All statistics that follow in This is England are from the State of Ageing 2025 report.
The International Monetary Fund’s World Economic Outlook (April 2026) actually projects the United Kingdom to be fifth in the world by nominal GDP, at an estimated $4,26 trillion. The UK Office of National Statistics reports a Gini coefficient - the standard measure of income inequality within a population, expressed as a percentage between 0 and 100 - of 32.9% for disposable income in the financial year ending 2024 — and 47.6% before taxes and benefits. The system redistributes. But it does not transform.
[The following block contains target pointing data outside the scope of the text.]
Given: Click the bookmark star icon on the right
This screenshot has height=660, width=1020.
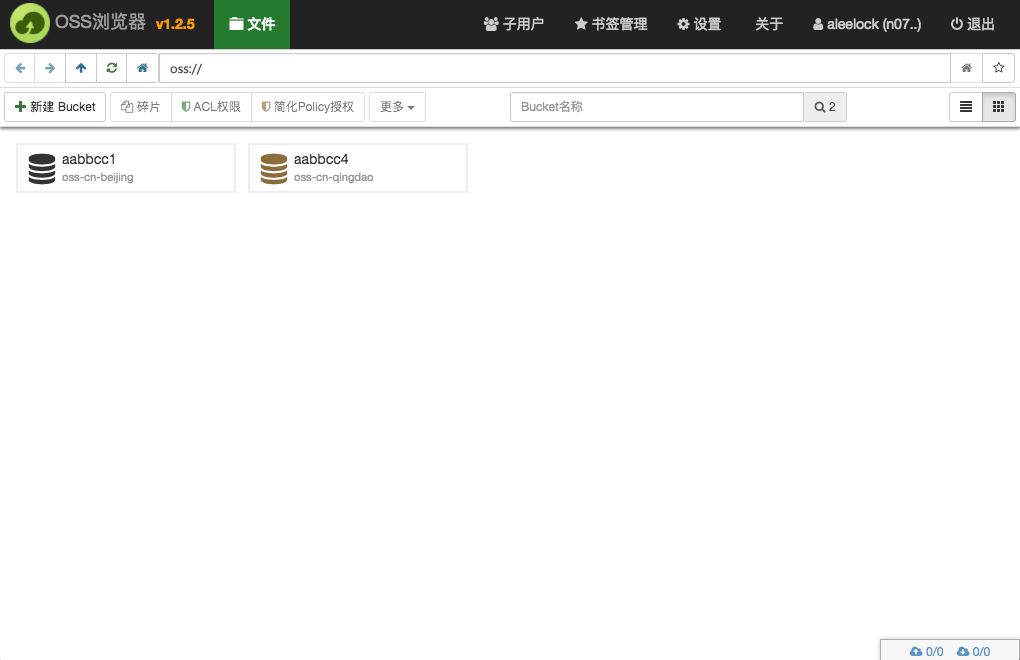Looking at the screenshot, I should [x=998, y=67].
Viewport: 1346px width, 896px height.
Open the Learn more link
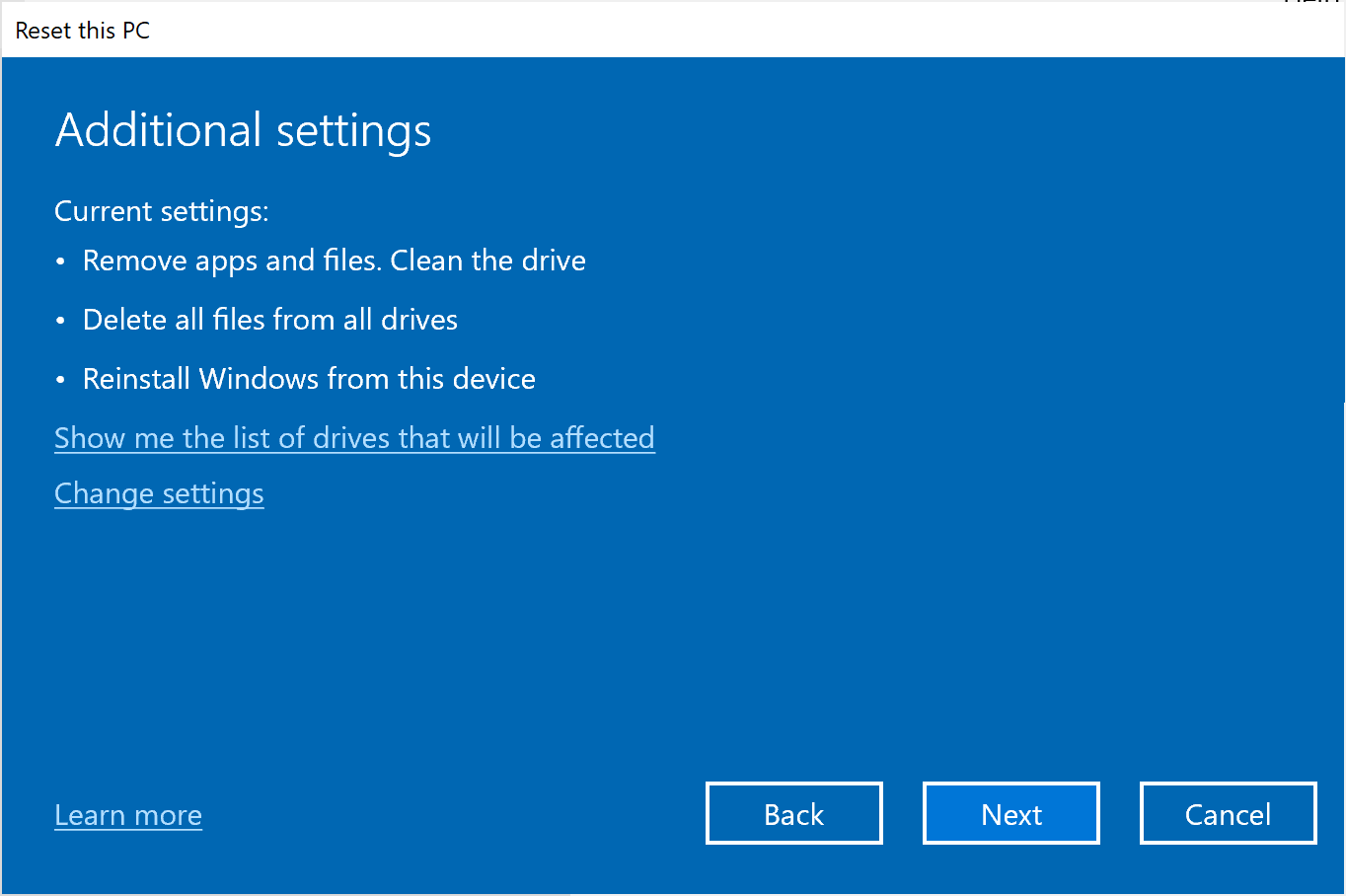pyautogui.click(x=127, y=814)
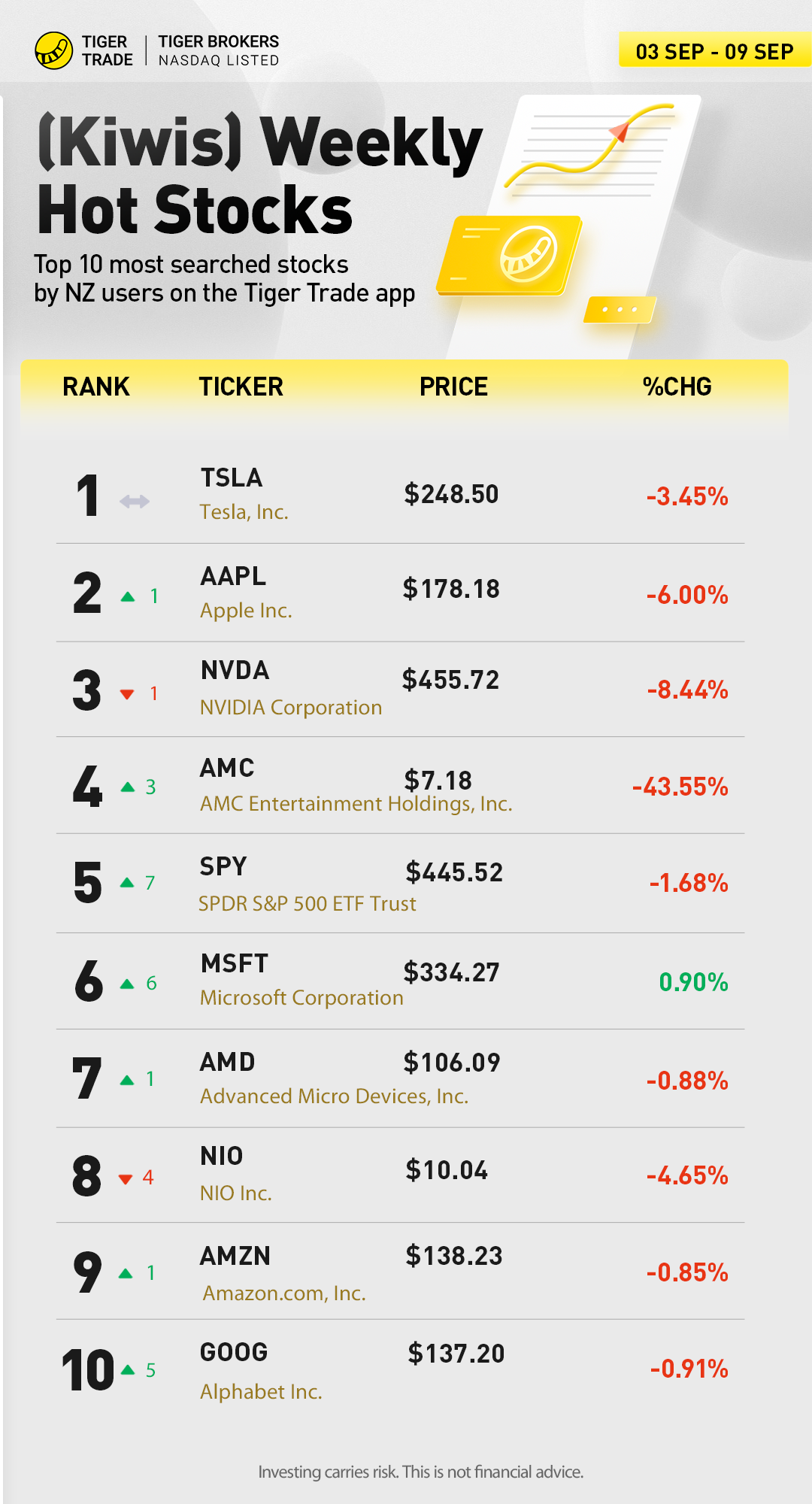This screenshot has width=812, height=1504.
Task: Select the PRICE column header
Action: coord(453,387)
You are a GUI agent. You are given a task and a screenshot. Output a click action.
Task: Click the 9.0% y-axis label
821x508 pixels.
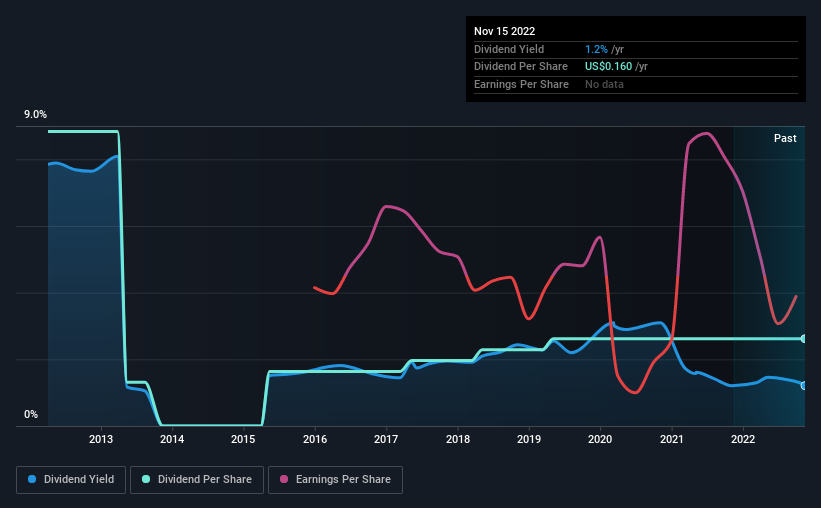coord(35,114)
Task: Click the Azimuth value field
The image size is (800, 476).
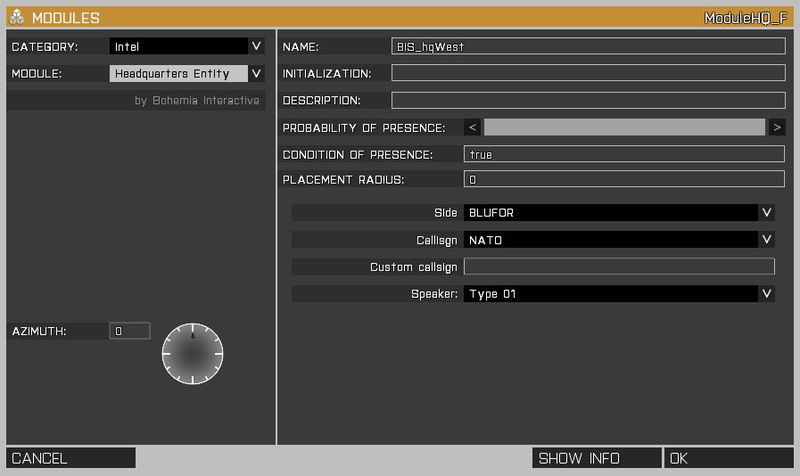Action: (130, 331)
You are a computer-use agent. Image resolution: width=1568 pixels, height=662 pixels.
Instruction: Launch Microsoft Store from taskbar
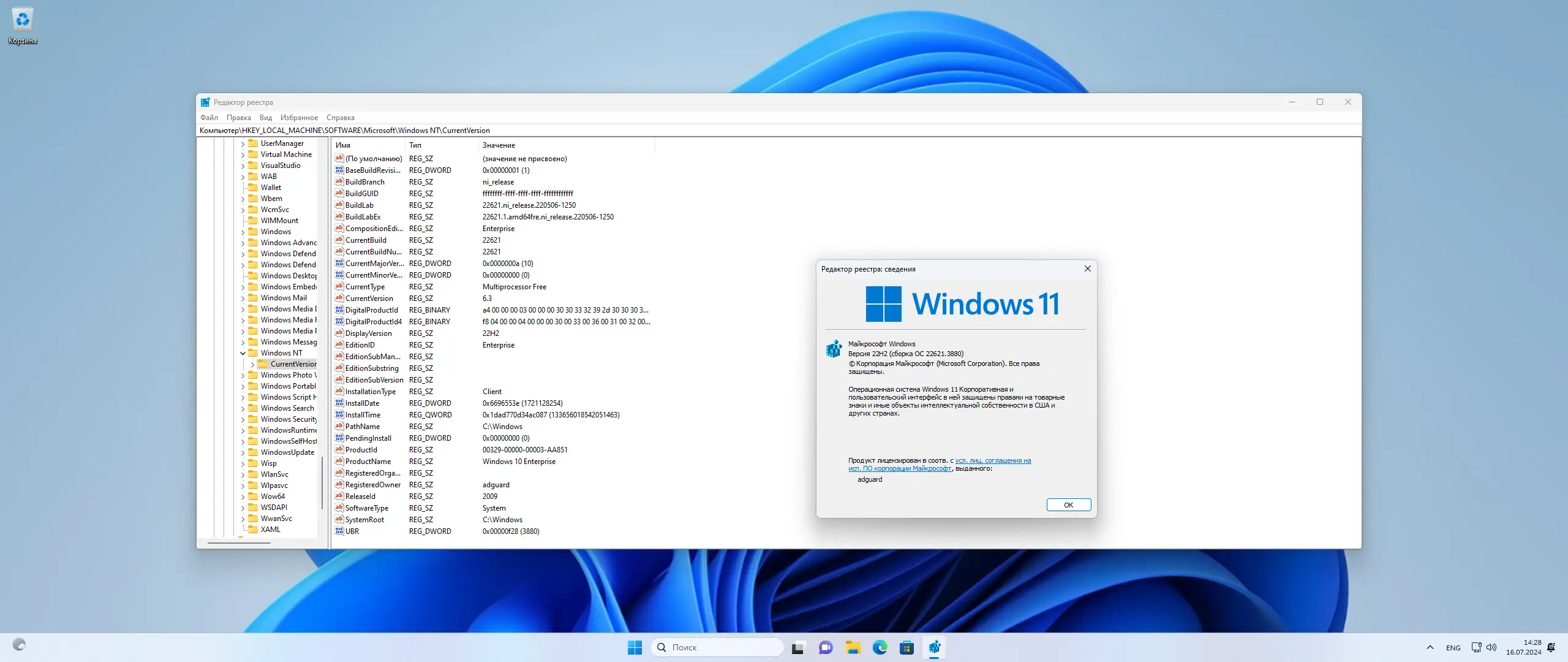click(907, 647)
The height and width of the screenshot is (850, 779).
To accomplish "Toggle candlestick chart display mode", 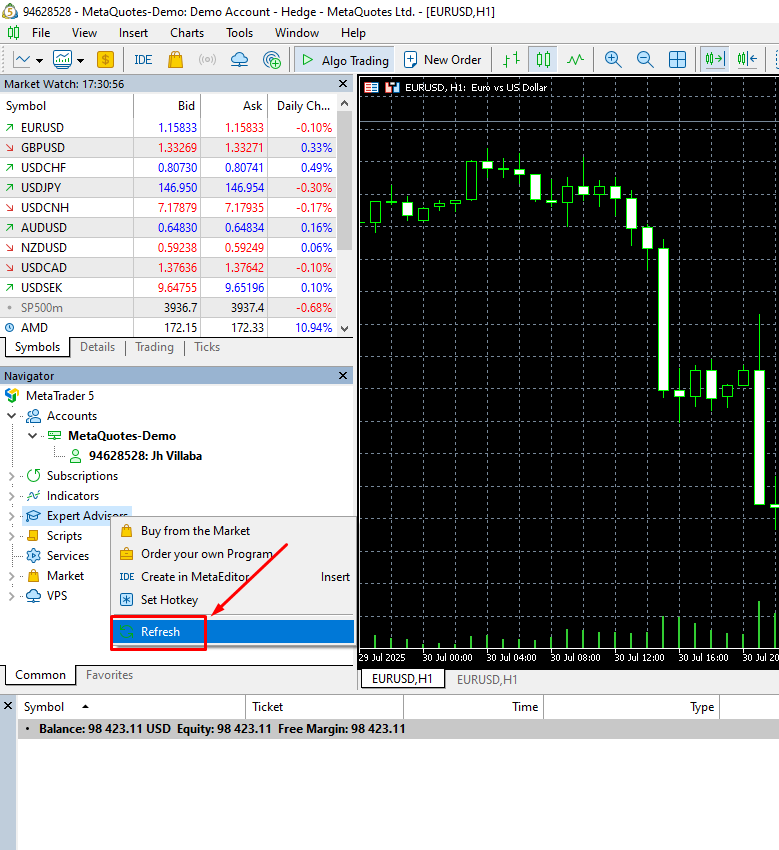I will coord(543,60).
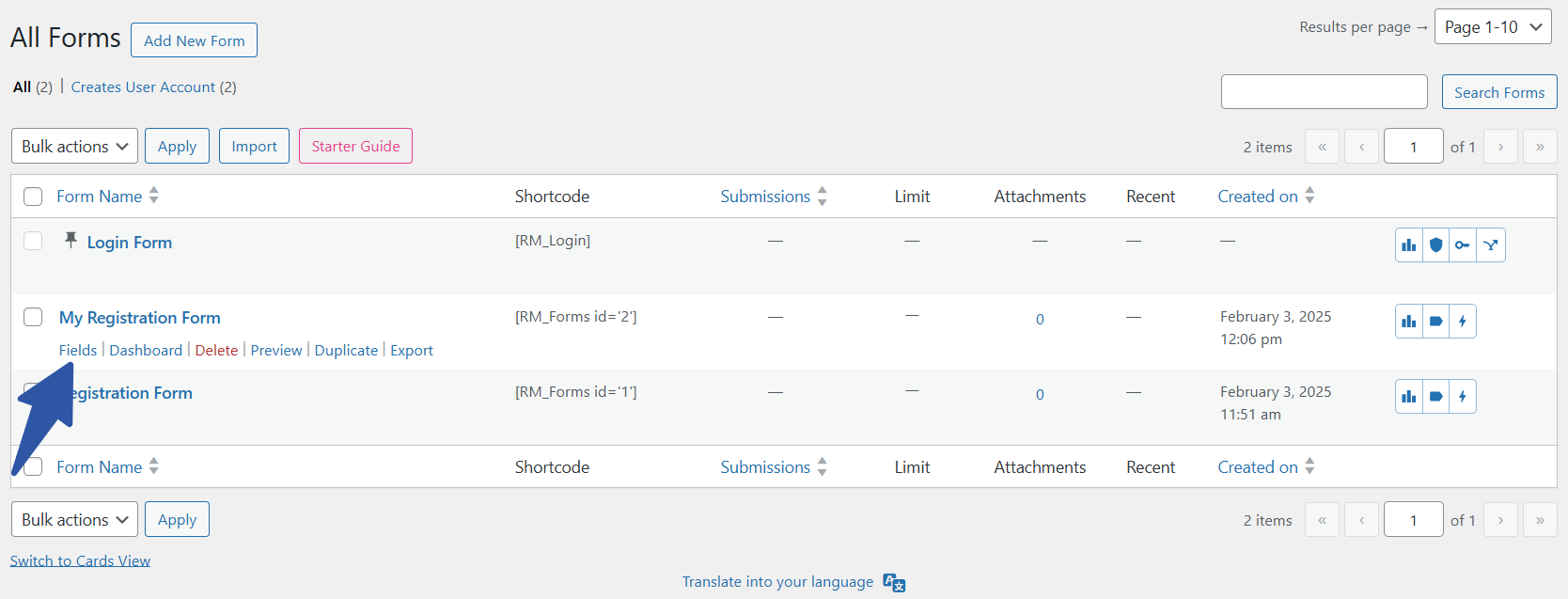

In an interview with Italian journalist Oriana Fallaci, cited on his Wikipedia page, Hélder Câmara’ stated: ‘My socialism is special, it’s a socialism that respects the human person and goes back to the Gospels. My socialism is justice.’ [Reference 18 of the linked Wikipedia article].
All Together Now? One Man’s Walk in Search of His Father and a Lost England’. Mike Carter. Guardian Faber. 2019.
Margaret Thatcher's neoliberalism drew on Friedrich Hayek's The Constitution of Liberty (1960) and the ideas of Chicago School economist Milton Friedman - as cited in “All Together Now?’ [Footnote 5] and as widely documented.
All references in this essay to All Together Now? - quotations, testimony and data - are drawn from the edition cited in Footnote 5.
Famine, Affluence, and Morality. Peter Singer. 1972. Widely available as a .pdf online. Singer’s use of ‘East Bengal’ is anachronistic - by 1971 the territory was officially East Pakistan. The imprecision may reflect the broader tendency in Western philosophical writing to treat the Global South as an abstract backdrop rather than engaging with the specificity of its history and nationhood. On a separate note, Singer’s moral philosophy became the intellectual scaffolding of the Effective Altruism movement. With its obsession on mathematical measures to weigh good outcomes against bad (a ‘classic example of the follies of philosophy’ in political philosopher John Gray’s comment in Paul Vallely’s Philanthropy - from Aristotle to Zuckerberg (Bloomsbury. 2020. page 689), I ended up losing interest in EA.





brilliant Francesca so true and revealing the lack of humanity in society. Showing us all the selfishness and therefore lack of acknowledging the 'other' in our lives Of being part of the human race and belonging is so difficult in this world I think because of 'FEAR' We often have 'fears' irrational fears but often based on what we hear. read, believe to be 'true' Heaven forbid that we cannot consider what is our belief rather than our expected, shoulds in our lives, that prevent us from realising there are 'facts' and speaking out when we fear the reprisals of the truth.